▸ SET PROBLEM
Render the lines from the one with "You are a computer-use agent." to the one with "I will pos(1028,139)." as a JSON list of strings, one string per line, leaving out blank lines.

▸ DATA LINES
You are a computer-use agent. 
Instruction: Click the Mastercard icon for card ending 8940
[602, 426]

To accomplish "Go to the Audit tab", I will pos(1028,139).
==
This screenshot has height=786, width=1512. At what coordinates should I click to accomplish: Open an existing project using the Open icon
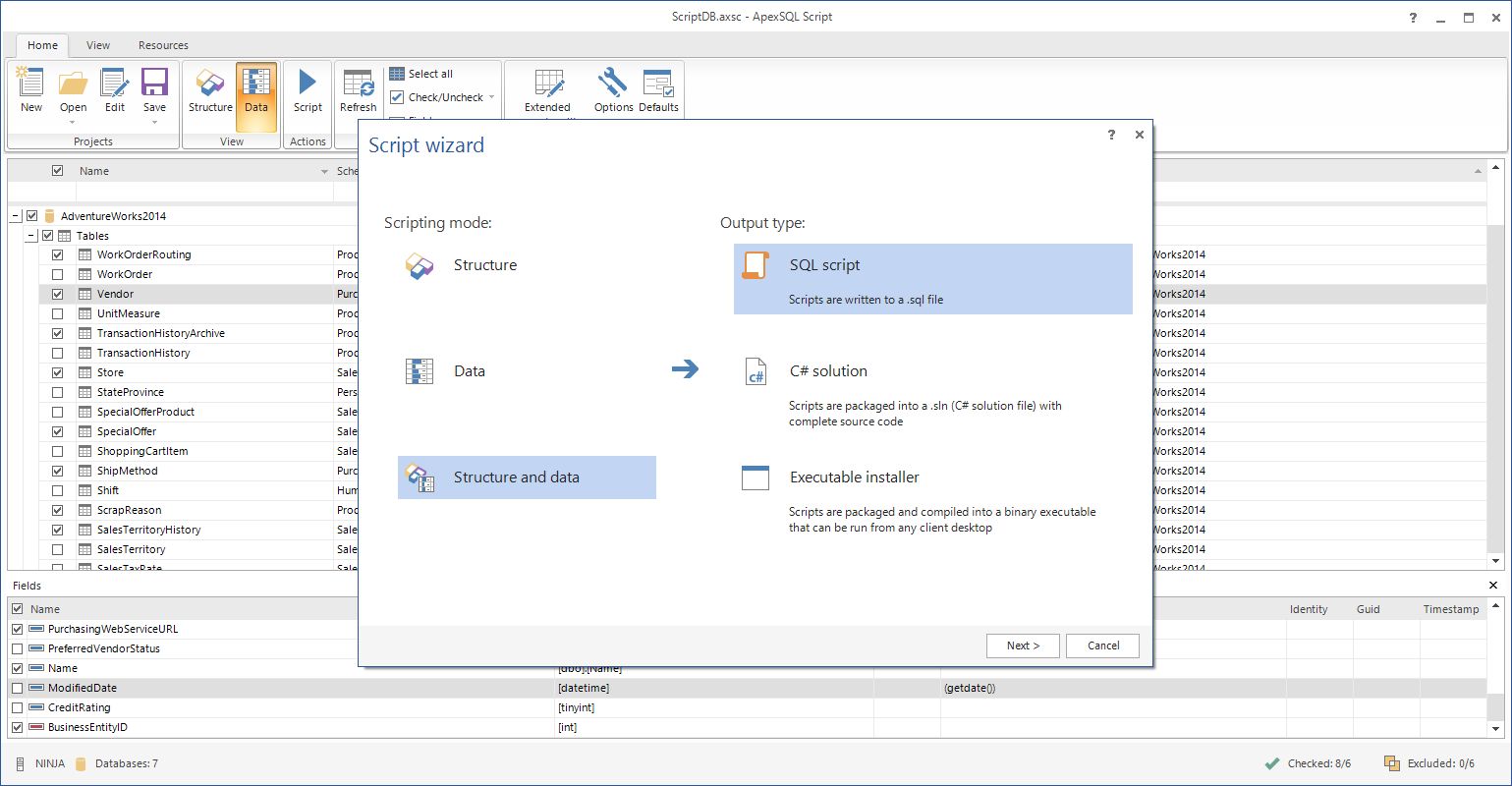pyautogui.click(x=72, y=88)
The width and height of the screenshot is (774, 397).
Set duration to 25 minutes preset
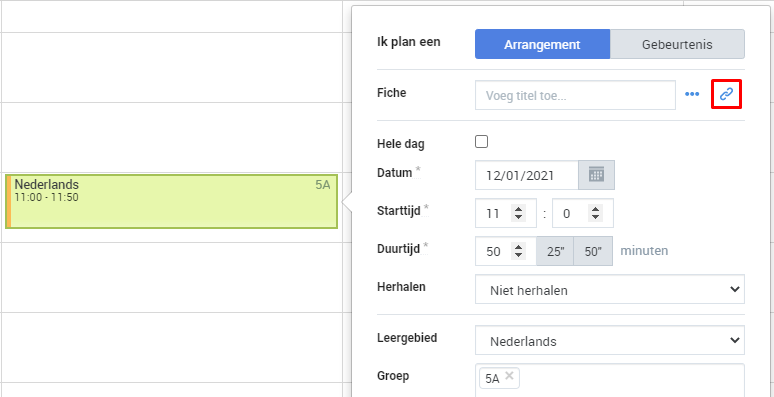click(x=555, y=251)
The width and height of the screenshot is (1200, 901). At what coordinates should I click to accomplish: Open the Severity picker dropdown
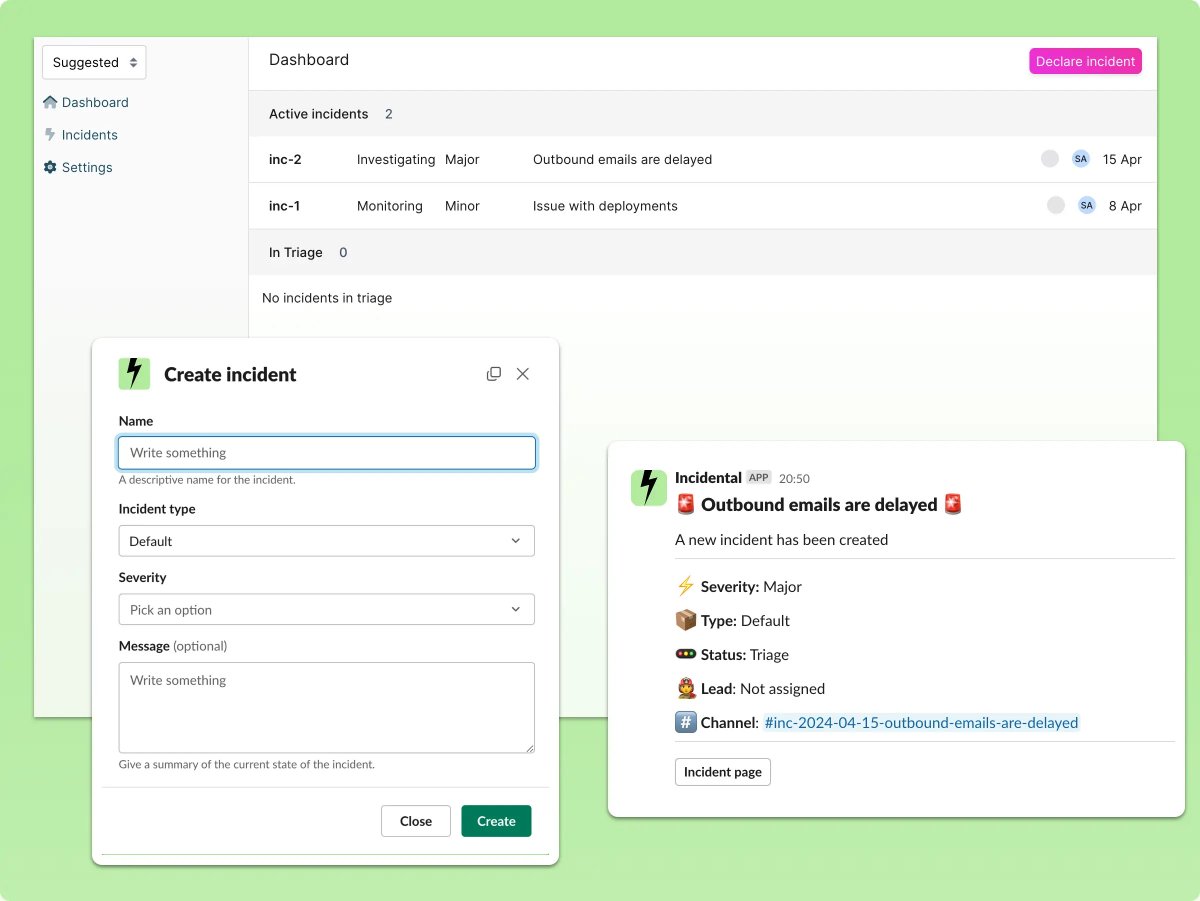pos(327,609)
* * *
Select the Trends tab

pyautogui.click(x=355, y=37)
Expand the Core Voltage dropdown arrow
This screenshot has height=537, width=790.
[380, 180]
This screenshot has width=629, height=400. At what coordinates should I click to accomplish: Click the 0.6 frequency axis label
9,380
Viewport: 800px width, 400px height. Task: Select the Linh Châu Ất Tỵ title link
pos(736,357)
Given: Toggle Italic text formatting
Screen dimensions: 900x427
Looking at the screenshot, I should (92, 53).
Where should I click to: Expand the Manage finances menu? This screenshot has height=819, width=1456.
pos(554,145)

▸ FULL OUTPUT
[
  "You are a computer-use agent. ",
  "Instruction: Click the Mastercard icon for card ending 8940",
  "[602, 426]",
  "To accomplish \"Go to the Audit tab\", I will pos(1028,139)."
]